• Input data:
::::

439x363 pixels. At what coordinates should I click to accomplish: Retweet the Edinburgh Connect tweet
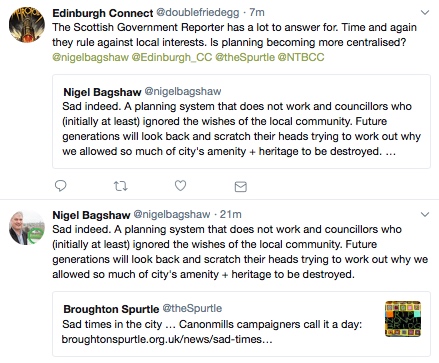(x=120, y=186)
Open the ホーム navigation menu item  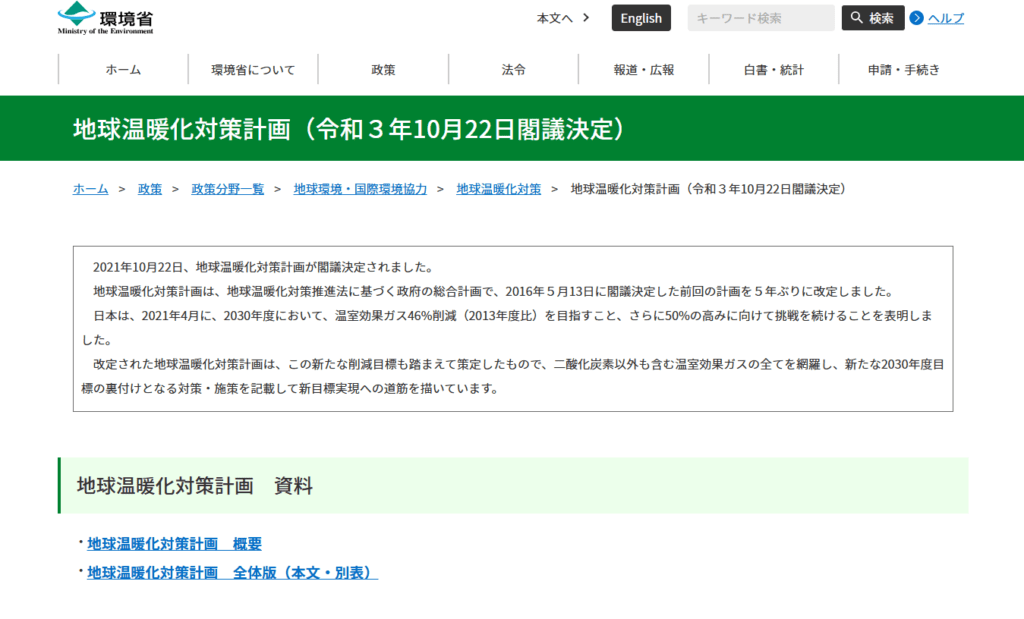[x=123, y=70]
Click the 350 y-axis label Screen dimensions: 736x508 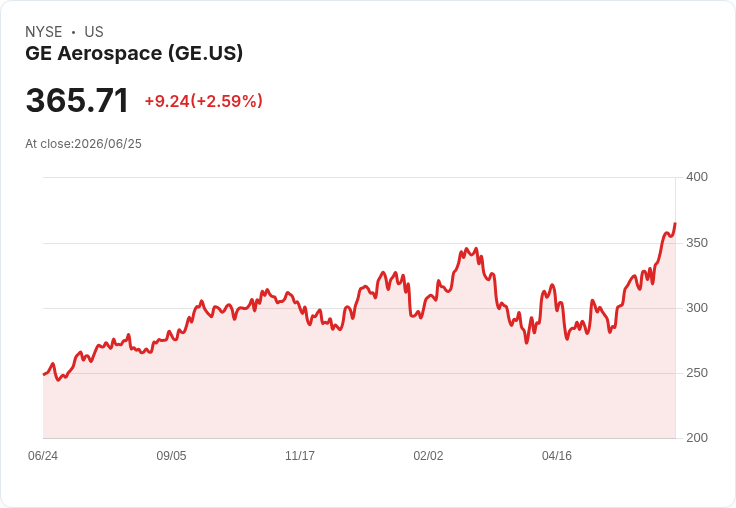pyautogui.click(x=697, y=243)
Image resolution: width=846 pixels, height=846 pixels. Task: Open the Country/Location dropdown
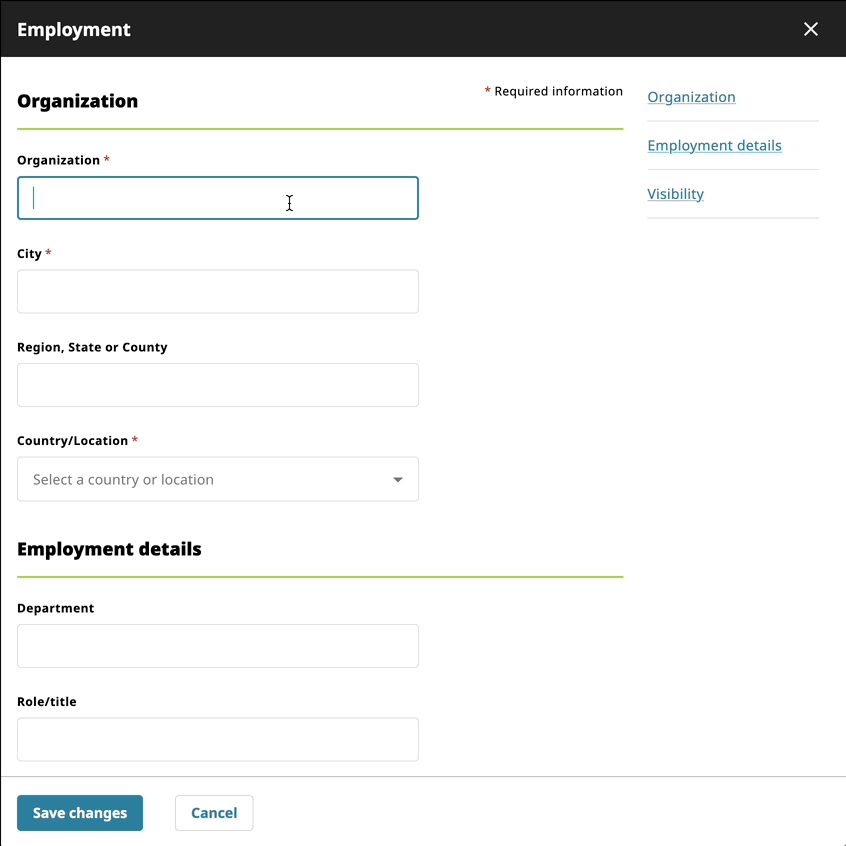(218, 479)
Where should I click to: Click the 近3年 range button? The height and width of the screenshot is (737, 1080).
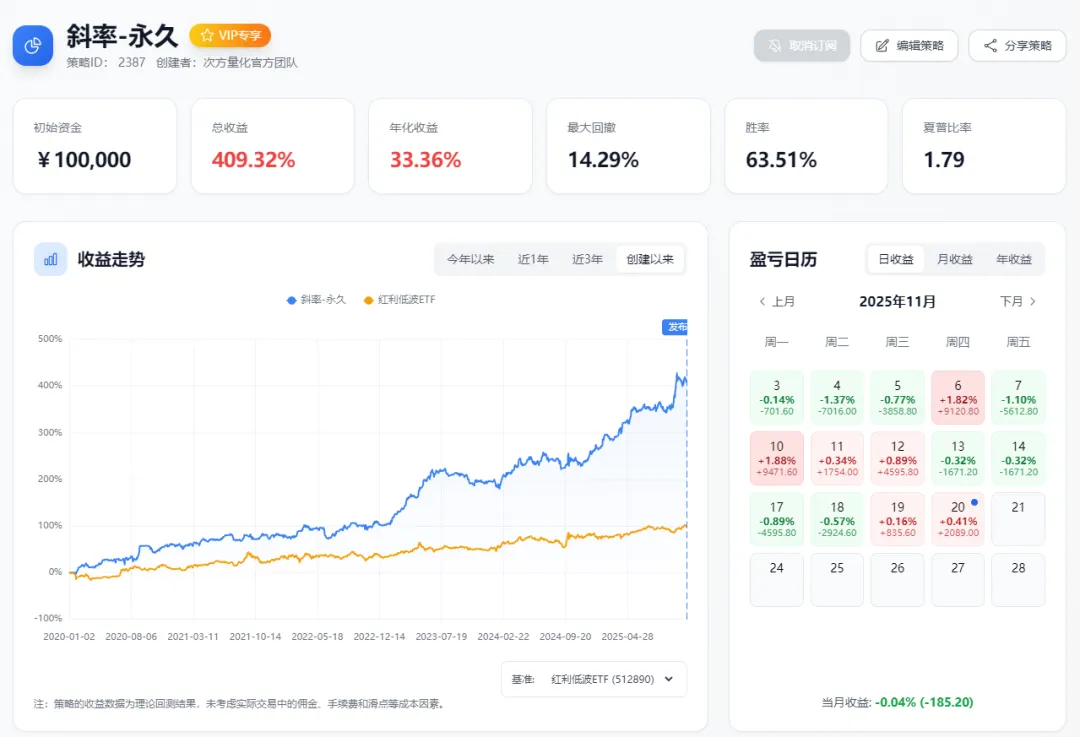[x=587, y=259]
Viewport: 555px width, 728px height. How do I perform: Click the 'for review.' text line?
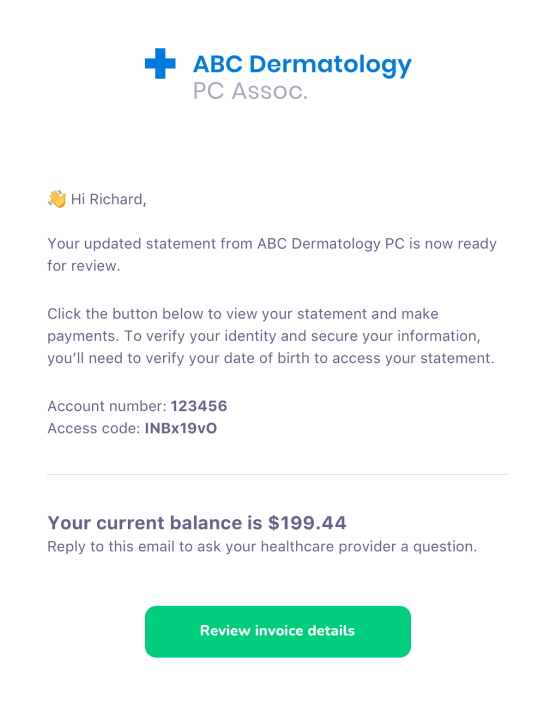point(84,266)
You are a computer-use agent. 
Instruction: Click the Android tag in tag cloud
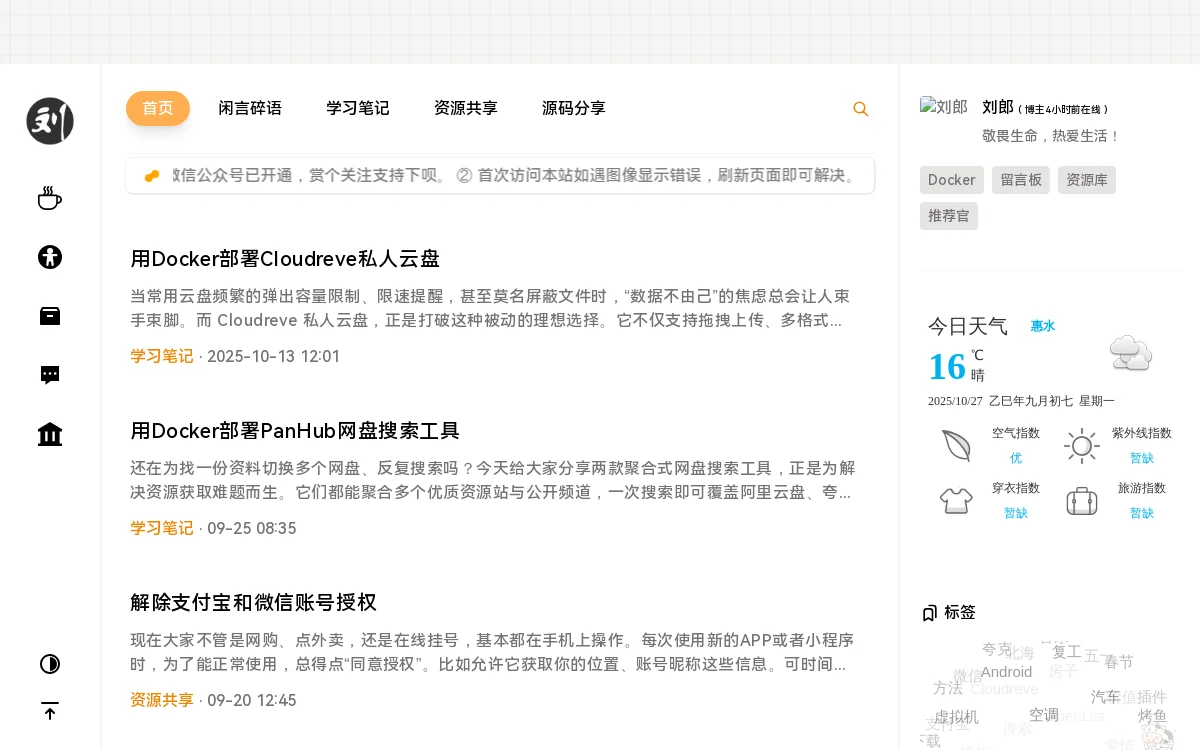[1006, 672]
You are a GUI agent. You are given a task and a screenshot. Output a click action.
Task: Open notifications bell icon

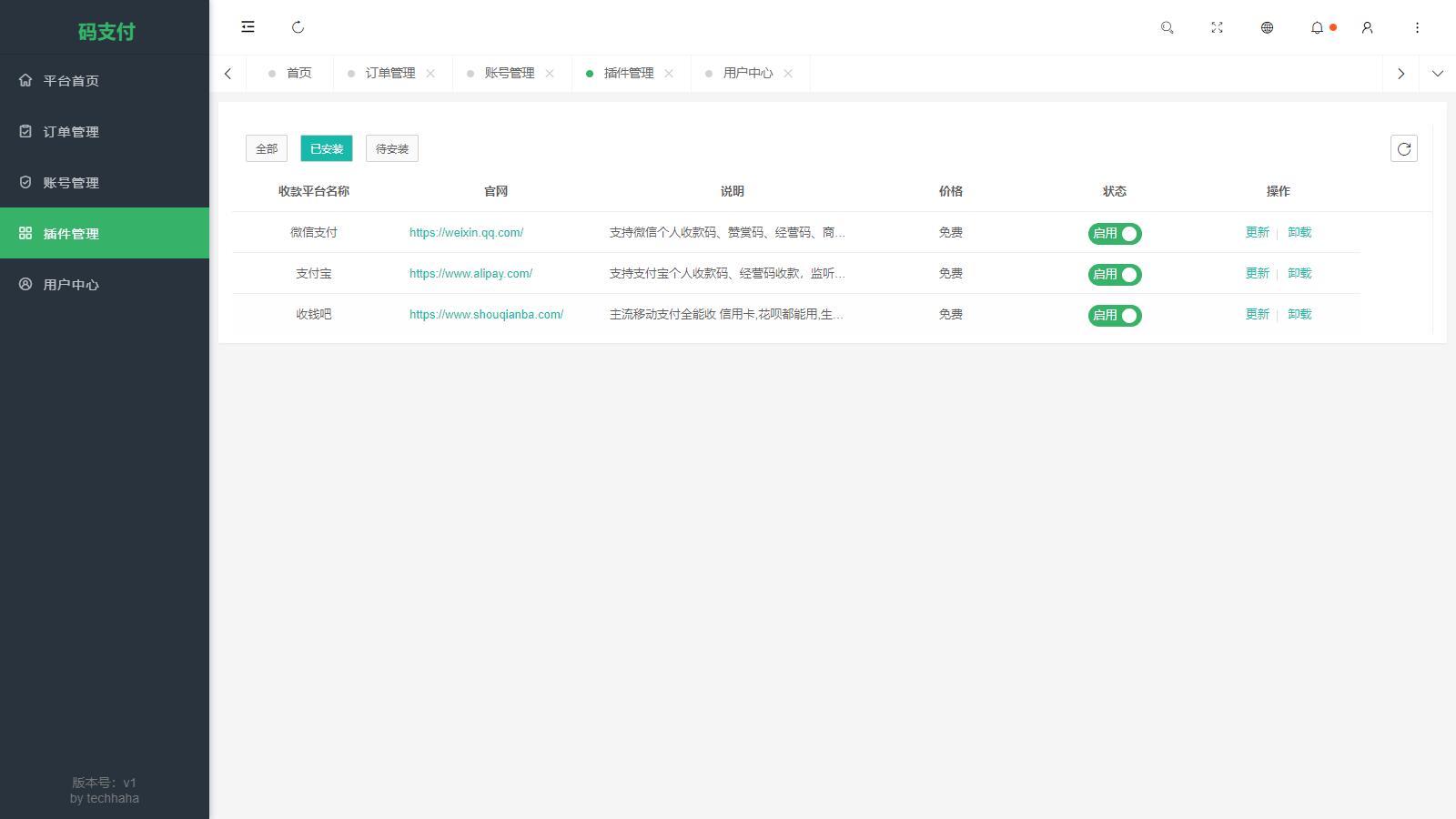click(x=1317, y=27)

::::

• Aim of the task:
Check each line above for the string "agent" and show the ones that have it.

• Completed exercise:
You are a computer-use agent. 
You are a GUI agent. You are given a task and a screenshot. Output a click action.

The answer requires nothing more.